自社株買い37%減 野村証券、平成29年度上期調査 株価堅調で「割安」との見方薄れ…

 
2日の米国株の好調を受け、上昇する日経平均株価を示す電光掲示板=3日、東京(AP)

 上場企業が過去に発行した自社の株式を自らの資金で市場から買い戻す「自社株買い」が減っている。野村証券のまとめでは、平成29年度上期の実施額は前年同期比36.6%減の1.95兆円。44.3%減だった28年度下期に続き、2半期連続で前年同期を大きく下回った。株式相場が堅調な中で自社の株価を割安とみて下支えに動く企業が減ったことなどが要因のようだ。

 平均株価は6月、2万円台を約1年半ぶりに回復。9月上旬には北朝鮮リスクなどを背景に一時1万9200円台まで後退したが、為替相場の円安ドル高基調を追い風に9月末にかけて再び2万円台に乗せた。

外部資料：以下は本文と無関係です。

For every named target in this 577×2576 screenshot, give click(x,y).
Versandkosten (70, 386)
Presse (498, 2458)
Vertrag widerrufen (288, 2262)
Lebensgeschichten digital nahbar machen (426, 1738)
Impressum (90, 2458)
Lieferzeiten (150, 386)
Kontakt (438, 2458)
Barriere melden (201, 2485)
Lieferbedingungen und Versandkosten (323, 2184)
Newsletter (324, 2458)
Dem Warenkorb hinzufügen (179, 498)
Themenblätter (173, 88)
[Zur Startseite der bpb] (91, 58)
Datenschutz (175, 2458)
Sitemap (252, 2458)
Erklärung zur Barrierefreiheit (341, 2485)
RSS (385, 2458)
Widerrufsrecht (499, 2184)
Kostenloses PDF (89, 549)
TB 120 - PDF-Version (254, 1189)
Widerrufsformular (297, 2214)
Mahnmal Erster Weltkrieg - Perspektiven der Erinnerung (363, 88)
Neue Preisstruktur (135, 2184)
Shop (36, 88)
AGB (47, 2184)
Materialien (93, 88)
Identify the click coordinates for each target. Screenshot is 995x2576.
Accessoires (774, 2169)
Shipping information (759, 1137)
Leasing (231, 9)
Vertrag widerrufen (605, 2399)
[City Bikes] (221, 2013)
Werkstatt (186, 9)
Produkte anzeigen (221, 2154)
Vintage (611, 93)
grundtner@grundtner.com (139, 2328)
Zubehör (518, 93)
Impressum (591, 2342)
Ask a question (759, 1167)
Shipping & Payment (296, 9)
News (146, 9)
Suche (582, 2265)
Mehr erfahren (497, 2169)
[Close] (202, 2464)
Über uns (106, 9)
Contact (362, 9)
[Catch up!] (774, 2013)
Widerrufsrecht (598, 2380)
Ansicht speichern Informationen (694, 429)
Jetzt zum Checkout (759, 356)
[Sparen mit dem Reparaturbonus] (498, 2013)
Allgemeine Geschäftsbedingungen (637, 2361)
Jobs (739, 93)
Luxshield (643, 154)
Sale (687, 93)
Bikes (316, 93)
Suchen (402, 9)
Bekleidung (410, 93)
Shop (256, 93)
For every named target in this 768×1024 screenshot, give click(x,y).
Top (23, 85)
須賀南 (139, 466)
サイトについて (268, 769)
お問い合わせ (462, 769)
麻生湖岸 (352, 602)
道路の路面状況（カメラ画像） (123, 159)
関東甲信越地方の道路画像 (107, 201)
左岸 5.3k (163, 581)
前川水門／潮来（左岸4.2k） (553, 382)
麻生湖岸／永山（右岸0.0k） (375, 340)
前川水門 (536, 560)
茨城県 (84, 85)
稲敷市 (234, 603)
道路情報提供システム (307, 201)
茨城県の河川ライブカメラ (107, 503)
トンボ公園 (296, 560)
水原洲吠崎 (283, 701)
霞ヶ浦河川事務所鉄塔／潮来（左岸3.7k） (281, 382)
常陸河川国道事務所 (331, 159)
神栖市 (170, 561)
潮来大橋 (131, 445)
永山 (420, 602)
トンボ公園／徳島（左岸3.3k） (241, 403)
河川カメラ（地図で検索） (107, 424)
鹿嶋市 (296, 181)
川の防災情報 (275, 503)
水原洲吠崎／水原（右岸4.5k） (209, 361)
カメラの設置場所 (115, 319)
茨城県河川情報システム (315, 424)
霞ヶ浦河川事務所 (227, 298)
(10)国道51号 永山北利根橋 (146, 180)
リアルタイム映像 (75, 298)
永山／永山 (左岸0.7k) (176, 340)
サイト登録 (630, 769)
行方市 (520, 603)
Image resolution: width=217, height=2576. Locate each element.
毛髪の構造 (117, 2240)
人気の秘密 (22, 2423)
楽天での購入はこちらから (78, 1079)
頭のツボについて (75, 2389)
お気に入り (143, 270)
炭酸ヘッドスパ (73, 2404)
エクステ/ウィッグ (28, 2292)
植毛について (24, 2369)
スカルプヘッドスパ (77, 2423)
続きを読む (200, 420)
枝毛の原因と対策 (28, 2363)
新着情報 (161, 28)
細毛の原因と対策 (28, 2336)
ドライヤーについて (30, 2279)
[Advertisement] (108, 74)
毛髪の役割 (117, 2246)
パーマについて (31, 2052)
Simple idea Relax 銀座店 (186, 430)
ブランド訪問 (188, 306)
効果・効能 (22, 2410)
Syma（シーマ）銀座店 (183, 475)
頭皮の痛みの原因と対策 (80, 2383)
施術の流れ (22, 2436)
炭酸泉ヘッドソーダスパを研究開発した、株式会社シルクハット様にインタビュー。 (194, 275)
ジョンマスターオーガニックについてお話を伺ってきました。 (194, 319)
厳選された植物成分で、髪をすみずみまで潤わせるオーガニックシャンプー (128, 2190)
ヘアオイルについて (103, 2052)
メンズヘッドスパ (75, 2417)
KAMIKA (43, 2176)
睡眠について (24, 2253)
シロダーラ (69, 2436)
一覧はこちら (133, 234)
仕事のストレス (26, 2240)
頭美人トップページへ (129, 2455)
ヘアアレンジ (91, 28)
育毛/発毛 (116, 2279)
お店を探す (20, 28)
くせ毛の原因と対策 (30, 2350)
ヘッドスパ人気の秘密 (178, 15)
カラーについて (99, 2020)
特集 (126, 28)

 野村の西山賢吾シニア・ストラテジストは「29年度上期の株式相場がおおむね良好に推移し、自社の株価を割安と考える企業が相対的に減った」と指摘し自社株買い減少の一因とみる。

 また西山氏は、企業の間で、資本効率を示す指標である株主資本利益率(ROE)や株主還元に達成感が出ていることも、自社株買い減少につながっていると話す。「ROEなどは世界的にみれば改善の余地があるのに、足踏みすると国内外の投資家には魅力的には映らない」としている。